01. Does substitution significantly reduce decoding latency?
Yes, by nearly half. By substituting non-critical experts instead of loading them, SMoE avoids a massive amount of PCIe traffic. Compared to state-of-the-art offloading baselines, our method achieves up to a 48% reduction in TPOT (Time Per Output Token).
02. Why does the speedup happen?
Because PCIe overhead is cut drastically. As shown below, TPOT is strongly correlated with PCIe time. By maintaining a high cache hit rate (>60%) through substitution, we ensure that most activated experts are already on the GPU.
PCIe time directly translates to TPOT
In edge settings, expert offloading is dominated by PCIe transfer. This plot shows a strong correlation between PCIe time and TPOT, explaining why reducing transfers yields immediate decoding speedups.
High cache hit rate keeps execution on GPU
SMoE maximizes the reuse ratio of GPU-cached experts. With substitution, many low-importance activations become “soft hits”, so the GPU can execute most experts without waiting for CPU→GPU transfers.
Substitution reduces the number of experts that must be loaded
The key is selectivity: only a few activated experts are truly critical (high-score). Low-score activated experts can be substituted by functionally similar experts already in VRAM, so fewer experts need fetching and prefetching becomes lighter.
03. Which component contributes the most?

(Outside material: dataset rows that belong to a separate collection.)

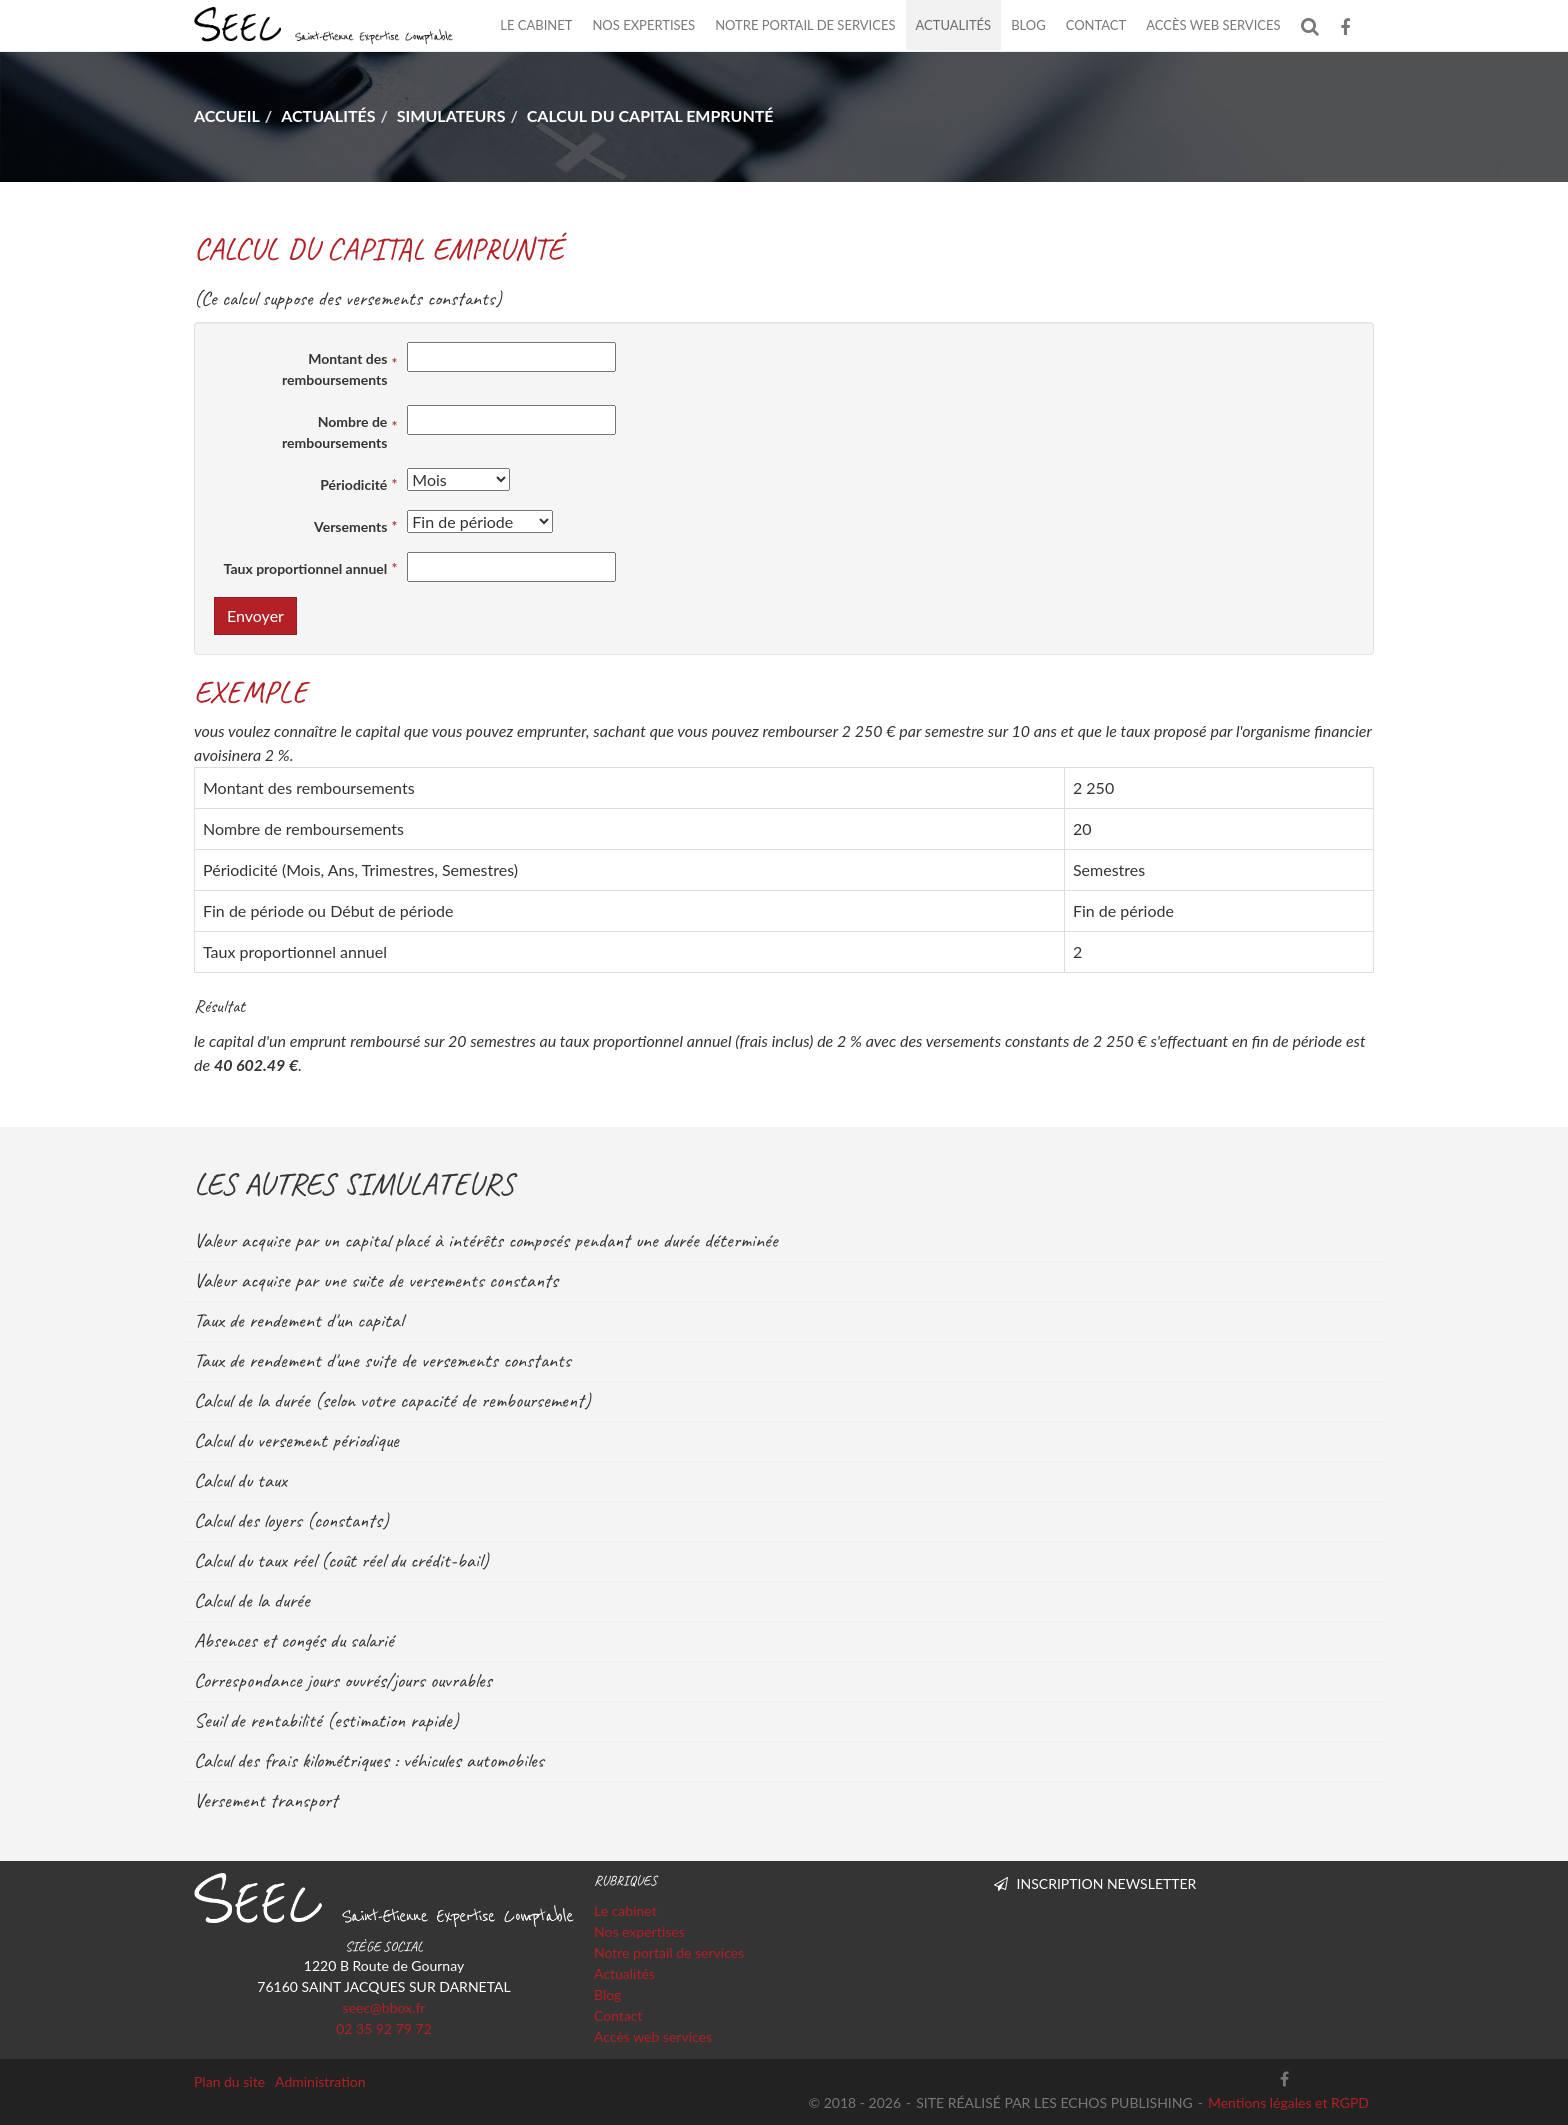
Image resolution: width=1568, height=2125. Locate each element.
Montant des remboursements (334, 369)
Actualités (954, 25)
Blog (1028, 25)
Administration (320, 2081)
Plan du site (229, 2081)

Substitution is the key driver. The ablation study below shows that while the pipeline and prefetching help, the substitution mechanism (orange bar segments) provides the most significant reduction in latency.

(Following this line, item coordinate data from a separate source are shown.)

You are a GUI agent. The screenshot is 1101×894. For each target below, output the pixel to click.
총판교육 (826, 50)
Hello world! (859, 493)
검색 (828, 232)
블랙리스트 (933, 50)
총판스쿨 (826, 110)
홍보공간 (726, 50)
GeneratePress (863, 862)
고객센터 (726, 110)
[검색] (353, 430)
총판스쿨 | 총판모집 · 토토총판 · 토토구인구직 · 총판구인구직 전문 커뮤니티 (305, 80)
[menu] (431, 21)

04. Is CPU compute a viable fallback at low batch?
Usually not. In low-batch edge serving, CPU compute can be significantly slower than GPU execution, and the system often becomes dominated by memory movement and CPU-side compute stalls. This motivates keeping as much execution on GPU as possible.
GPU vs. CPU under low-batch serving
This comparison highlights the gap between GPU (A6000) and CPU (8-core) at low batch. SMoE’s goal is to avoid CPU-side expert execution whenever possible by increasing GPU-resident “hits” (hard hits + soft hits).
05. Does SMoE help beyond decoding (prefill)?
Yes. While TPOT is the core metric for interactive decoding, prefill time also matters for end-to-end latency. We observe consistent prefill-time improvements under the same memory and offloading constraints.
Prefill time reduction
Prefill is typically more parallel than decoding, but it still suffers from expert movement and cache misses when VRAM is constrained. SMoE reduces the loading pressure so prefill can finish faster on average.
06. Does prefetching compromise accuracy?
It can be controlled. We evaluate the quality impact of prefetching policies. Combined with importance-aware selection and substitution, the system is designed to keep quality near-lossless while accelerating inference.
Quality under prefetching
Prefetching reduces stalls but risks loading the “wrong” experts when routing changes. Measuring accuracy under prefetching helps validate that the scheduling policy stays aligned with the model’s true expert usage.